Dataset entries
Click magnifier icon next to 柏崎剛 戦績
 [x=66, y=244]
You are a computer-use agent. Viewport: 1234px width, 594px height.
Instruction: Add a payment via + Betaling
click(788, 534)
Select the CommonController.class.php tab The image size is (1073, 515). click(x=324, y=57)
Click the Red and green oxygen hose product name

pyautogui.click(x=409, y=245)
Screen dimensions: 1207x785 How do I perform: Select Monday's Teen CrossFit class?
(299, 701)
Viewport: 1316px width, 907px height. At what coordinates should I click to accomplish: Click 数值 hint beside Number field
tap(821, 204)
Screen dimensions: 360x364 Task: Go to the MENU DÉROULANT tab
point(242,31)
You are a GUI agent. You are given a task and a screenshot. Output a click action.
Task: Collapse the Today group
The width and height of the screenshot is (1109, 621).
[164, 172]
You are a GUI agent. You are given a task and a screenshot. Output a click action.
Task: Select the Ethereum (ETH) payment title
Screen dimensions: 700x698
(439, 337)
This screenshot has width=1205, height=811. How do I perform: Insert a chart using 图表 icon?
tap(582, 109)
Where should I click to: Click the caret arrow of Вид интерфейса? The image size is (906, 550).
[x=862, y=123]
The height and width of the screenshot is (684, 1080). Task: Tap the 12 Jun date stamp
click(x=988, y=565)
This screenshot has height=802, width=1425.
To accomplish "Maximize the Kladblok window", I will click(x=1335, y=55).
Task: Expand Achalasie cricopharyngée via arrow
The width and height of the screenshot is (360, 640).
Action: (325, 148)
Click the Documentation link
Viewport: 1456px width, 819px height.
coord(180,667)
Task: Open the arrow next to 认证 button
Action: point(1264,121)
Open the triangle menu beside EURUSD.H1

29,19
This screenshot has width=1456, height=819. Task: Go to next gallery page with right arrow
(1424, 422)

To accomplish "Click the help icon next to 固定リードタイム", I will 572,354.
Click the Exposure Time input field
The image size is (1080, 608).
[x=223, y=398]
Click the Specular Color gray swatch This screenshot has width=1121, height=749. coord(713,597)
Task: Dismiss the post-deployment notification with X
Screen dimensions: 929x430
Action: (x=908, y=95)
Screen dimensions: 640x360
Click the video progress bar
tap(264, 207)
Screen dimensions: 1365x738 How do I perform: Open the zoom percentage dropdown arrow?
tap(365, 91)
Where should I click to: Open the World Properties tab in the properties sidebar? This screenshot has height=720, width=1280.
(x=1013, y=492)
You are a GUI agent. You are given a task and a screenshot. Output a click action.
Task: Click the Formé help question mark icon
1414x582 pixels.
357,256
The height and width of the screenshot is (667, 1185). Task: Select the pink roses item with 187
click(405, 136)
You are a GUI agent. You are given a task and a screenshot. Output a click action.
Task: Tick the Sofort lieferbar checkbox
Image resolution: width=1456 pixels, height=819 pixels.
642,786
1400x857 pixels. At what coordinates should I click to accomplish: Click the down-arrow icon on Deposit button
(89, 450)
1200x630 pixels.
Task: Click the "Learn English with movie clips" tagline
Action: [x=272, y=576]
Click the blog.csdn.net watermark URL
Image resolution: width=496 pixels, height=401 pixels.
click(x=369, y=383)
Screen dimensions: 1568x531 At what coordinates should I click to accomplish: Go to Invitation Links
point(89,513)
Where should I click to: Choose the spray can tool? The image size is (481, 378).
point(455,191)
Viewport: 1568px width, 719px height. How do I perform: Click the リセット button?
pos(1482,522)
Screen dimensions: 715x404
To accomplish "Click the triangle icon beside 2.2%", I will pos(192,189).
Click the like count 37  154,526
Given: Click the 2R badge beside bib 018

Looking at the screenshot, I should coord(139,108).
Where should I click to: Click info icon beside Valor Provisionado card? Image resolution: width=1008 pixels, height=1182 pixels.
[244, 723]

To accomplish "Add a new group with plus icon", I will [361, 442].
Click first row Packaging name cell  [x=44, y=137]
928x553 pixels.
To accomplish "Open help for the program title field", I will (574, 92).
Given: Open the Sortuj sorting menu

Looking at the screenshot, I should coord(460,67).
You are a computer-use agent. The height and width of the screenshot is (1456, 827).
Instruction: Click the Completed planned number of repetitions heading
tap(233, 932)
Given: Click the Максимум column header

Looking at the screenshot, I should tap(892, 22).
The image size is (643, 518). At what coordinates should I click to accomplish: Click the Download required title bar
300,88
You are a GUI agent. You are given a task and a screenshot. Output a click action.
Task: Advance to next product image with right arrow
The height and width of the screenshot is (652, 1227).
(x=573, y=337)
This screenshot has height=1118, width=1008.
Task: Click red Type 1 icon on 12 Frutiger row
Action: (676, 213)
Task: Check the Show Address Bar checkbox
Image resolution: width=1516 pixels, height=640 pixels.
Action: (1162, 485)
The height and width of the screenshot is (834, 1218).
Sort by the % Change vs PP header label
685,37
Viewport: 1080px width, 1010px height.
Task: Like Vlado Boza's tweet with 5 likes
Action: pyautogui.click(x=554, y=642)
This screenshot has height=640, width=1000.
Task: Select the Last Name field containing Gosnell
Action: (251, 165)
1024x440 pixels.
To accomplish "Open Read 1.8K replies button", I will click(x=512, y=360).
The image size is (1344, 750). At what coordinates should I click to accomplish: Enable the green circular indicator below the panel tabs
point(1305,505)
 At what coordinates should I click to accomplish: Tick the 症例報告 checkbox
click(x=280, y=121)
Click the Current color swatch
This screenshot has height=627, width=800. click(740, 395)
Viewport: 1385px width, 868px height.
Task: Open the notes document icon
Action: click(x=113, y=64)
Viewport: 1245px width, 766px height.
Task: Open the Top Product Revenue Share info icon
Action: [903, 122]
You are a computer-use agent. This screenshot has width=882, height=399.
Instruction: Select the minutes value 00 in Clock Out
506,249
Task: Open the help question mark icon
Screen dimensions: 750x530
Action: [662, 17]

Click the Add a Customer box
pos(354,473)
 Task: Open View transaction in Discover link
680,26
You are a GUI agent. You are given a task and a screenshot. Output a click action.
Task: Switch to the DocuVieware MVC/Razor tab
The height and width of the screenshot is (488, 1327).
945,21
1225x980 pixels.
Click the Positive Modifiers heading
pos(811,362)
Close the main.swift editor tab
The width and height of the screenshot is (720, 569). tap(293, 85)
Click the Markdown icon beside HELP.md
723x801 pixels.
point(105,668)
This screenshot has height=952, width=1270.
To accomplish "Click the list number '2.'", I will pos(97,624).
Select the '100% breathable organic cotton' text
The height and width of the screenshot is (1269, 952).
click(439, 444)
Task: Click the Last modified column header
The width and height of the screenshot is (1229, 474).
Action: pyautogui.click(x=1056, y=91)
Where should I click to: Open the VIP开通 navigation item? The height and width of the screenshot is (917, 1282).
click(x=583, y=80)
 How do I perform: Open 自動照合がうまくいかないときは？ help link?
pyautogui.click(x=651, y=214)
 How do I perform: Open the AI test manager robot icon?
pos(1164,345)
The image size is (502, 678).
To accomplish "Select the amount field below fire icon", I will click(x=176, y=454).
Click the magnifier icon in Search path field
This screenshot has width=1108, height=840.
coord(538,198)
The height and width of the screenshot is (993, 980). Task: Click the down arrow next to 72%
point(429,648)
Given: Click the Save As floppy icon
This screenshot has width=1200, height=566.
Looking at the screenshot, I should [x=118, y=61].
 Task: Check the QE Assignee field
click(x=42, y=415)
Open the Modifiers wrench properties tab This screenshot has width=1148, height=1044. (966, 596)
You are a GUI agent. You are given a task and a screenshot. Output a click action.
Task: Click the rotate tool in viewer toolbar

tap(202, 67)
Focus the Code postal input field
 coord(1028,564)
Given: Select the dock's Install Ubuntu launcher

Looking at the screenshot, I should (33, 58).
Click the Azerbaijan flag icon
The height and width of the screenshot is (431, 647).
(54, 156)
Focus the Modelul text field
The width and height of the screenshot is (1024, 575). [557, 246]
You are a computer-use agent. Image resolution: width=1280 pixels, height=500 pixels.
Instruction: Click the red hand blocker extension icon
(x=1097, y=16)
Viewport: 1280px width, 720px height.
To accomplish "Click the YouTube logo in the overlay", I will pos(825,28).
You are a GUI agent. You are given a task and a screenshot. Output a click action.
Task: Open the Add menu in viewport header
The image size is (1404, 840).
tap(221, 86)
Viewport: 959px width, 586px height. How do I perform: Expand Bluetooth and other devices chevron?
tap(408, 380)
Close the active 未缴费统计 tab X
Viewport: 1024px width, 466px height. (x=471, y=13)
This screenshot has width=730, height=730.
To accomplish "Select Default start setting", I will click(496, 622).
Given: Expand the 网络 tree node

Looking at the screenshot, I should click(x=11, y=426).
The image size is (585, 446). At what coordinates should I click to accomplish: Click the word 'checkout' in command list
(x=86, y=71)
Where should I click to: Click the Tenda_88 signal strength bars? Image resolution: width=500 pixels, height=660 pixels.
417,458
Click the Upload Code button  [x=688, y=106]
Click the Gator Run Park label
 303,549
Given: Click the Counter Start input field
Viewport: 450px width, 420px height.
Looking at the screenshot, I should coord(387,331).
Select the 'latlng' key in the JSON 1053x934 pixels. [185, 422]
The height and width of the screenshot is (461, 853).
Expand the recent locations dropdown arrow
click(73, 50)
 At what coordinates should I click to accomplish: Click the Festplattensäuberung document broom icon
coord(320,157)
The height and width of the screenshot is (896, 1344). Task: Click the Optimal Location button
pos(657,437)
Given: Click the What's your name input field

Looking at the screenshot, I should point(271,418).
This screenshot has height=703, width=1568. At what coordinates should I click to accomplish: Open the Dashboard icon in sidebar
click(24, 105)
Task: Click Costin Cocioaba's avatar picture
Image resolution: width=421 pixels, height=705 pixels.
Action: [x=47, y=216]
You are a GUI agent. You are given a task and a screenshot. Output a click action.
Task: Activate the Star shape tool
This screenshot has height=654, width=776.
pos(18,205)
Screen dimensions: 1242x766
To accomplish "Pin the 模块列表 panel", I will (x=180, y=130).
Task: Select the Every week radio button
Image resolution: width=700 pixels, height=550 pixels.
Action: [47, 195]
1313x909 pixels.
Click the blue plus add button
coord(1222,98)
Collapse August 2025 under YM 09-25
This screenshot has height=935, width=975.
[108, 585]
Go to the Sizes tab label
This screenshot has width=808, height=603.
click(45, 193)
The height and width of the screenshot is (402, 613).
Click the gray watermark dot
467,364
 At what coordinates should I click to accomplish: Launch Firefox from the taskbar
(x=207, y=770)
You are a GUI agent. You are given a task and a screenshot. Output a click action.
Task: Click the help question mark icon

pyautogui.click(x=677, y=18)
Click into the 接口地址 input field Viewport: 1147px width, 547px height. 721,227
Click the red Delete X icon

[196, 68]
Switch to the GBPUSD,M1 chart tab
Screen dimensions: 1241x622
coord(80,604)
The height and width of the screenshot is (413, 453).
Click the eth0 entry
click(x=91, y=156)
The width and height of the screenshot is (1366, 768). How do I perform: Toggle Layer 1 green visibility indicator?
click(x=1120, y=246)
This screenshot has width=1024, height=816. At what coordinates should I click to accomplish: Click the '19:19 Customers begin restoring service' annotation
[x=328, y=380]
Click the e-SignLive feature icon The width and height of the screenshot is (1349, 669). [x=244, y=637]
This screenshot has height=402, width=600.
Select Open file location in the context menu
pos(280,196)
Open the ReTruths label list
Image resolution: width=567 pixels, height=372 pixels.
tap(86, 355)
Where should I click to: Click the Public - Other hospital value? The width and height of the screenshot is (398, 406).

_WHAT NEEDS TO BE DONE_. From the entries, count the lines that hold the string "computer". Nothing but the number is needed.

_ANSWER BOX_. 4